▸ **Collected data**

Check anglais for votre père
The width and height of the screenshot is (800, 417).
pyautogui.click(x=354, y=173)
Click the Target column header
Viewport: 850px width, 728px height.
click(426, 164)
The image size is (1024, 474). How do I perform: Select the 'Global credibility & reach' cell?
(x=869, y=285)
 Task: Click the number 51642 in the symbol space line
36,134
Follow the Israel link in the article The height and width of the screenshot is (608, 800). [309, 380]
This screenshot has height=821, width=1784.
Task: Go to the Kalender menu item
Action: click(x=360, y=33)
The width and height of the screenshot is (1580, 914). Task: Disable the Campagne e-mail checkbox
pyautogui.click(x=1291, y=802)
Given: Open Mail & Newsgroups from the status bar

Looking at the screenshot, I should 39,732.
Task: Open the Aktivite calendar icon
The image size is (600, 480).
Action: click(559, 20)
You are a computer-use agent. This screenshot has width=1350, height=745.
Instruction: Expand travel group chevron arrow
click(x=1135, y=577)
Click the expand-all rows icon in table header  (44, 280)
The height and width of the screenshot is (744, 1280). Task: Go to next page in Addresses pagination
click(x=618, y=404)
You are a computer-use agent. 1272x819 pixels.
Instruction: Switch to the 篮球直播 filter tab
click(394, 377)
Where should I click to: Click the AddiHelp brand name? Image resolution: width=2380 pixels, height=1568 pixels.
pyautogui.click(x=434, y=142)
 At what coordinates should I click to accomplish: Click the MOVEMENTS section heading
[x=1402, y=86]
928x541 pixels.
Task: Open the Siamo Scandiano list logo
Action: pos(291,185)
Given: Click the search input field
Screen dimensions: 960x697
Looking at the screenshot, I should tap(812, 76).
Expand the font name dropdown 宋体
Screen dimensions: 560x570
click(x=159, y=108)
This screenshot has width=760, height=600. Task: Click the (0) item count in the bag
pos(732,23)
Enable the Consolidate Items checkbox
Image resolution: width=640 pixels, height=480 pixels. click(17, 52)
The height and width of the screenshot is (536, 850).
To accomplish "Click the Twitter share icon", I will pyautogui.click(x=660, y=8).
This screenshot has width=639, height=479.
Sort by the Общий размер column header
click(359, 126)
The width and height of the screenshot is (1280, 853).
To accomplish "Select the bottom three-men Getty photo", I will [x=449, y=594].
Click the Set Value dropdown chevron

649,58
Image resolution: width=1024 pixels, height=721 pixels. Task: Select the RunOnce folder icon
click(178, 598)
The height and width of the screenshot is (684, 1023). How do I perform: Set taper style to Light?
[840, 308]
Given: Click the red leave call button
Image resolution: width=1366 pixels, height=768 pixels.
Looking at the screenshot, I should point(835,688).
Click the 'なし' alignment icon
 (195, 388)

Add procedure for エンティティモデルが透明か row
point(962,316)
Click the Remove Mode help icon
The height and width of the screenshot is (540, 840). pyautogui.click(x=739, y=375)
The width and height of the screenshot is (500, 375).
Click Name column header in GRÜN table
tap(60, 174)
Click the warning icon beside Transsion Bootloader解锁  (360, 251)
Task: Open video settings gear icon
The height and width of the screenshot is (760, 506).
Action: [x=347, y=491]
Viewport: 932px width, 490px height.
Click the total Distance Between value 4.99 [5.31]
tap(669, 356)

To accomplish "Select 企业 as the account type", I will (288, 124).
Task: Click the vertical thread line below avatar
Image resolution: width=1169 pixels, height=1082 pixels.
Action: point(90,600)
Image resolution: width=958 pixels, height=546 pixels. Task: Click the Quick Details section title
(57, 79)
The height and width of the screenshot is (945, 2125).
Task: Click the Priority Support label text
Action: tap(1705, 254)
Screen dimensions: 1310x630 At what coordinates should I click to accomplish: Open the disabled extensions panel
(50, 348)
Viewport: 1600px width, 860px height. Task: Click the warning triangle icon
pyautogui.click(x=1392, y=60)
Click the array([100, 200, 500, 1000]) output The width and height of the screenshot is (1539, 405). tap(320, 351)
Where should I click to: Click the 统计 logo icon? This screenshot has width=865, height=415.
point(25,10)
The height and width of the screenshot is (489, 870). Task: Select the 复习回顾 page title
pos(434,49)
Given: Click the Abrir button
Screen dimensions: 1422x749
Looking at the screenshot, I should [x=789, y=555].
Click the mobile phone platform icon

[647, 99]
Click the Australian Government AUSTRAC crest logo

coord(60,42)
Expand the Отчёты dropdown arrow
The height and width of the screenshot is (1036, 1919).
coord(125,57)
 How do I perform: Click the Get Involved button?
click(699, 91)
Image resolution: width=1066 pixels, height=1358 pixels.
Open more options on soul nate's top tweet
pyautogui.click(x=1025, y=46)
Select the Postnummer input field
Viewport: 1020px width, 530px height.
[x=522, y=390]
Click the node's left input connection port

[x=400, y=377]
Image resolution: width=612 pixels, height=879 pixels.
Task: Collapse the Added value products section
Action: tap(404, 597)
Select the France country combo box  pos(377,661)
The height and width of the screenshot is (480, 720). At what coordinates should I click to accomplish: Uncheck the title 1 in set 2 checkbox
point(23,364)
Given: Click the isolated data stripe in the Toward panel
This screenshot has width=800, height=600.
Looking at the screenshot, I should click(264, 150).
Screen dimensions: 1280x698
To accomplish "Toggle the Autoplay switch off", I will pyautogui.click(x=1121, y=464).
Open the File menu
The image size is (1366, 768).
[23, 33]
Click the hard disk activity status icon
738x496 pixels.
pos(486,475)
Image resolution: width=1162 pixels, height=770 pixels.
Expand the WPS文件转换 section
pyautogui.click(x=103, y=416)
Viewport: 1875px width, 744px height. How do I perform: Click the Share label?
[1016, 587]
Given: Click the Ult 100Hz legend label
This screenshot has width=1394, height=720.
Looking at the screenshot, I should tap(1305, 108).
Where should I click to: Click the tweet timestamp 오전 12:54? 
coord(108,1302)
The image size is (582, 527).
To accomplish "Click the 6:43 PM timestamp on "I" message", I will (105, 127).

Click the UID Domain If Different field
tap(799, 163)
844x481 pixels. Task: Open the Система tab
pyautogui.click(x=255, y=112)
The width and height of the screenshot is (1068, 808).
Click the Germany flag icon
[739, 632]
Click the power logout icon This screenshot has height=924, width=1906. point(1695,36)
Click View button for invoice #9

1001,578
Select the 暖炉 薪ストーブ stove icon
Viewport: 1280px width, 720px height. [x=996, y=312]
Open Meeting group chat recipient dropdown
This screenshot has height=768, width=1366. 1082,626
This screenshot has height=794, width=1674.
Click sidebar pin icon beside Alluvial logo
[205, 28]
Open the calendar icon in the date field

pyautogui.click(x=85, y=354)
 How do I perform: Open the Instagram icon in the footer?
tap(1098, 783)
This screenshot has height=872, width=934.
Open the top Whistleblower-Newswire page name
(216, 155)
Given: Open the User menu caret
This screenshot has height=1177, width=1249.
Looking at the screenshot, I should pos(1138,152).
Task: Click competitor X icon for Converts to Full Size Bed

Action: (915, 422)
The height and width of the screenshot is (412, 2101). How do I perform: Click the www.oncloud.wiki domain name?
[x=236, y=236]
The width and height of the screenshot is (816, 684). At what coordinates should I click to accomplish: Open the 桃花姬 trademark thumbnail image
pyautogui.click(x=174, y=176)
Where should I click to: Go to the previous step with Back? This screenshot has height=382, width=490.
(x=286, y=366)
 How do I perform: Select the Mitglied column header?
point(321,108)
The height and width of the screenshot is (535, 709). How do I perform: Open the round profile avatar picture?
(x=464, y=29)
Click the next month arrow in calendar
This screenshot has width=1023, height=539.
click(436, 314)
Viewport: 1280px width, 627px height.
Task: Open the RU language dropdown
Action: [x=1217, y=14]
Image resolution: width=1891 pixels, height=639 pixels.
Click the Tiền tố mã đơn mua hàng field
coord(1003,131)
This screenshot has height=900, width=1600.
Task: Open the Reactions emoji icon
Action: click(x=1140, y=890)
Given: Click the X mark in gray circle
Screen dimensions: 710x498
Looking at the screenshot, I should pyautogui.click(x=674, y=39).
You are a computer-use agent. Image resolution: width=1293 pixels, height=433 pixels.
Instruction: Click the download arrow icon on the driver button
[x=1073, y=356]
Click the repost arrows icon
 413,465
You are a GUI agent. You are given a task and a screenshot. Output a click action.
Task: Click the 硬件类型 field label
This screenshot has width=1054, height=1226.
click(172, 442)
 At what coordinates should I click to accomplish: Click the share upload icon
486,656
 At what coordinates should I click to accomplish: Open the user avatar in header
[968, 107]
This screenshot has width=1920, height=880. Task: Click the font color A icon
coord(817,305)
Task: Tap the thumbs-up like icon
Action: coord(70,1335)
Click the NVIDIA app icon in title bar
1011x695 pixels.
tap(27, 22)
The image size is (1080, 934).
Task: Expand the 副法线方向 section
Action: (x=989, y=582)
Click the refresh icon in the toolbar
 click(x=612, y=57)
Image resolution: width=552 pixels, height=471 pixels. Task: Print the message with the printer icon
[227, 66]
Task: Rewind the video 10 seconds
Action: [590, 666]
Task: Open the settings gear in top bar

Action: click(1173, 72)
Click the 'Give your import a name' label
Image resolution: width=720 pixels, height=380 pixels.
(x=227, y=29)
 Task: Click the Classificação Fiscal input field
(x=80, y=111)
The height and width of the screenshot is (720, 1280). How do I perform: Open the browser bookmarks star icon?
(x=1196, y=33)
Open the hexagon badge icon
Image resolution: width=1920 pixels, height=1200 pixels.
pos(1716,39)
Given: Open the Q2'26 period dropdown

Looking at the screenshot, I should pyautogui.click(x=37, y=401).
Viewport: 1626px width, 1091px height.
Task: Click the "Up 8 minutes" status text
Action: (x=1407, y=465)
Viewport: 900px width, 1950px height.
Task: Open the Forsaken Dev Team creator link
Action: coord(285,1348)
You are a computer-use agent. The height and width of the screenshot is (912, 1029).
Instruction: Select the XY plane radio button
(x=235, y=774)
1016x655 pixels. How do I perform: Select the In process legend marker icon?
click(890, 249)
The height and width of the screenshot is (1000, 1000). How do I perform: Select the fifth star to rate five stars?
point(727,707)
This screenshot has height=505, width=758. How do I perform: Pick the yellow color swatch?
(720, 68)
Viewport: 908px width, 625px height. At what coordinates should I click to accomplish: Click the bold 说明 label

▸ **Prompt**
Work through the records above. Copy every line with the string "computer".

▸ **Exercise solution**
You are a computer-use agent. This screenshot has width=1350, height=745.
You are a computer-use agent. 1272x819 pixels.
You are a computer-use agent. Image resolution: width=1293 pixels, height=433 pixels.
You are a computer-use agent. The height and width of the screenshot is (912, 1029).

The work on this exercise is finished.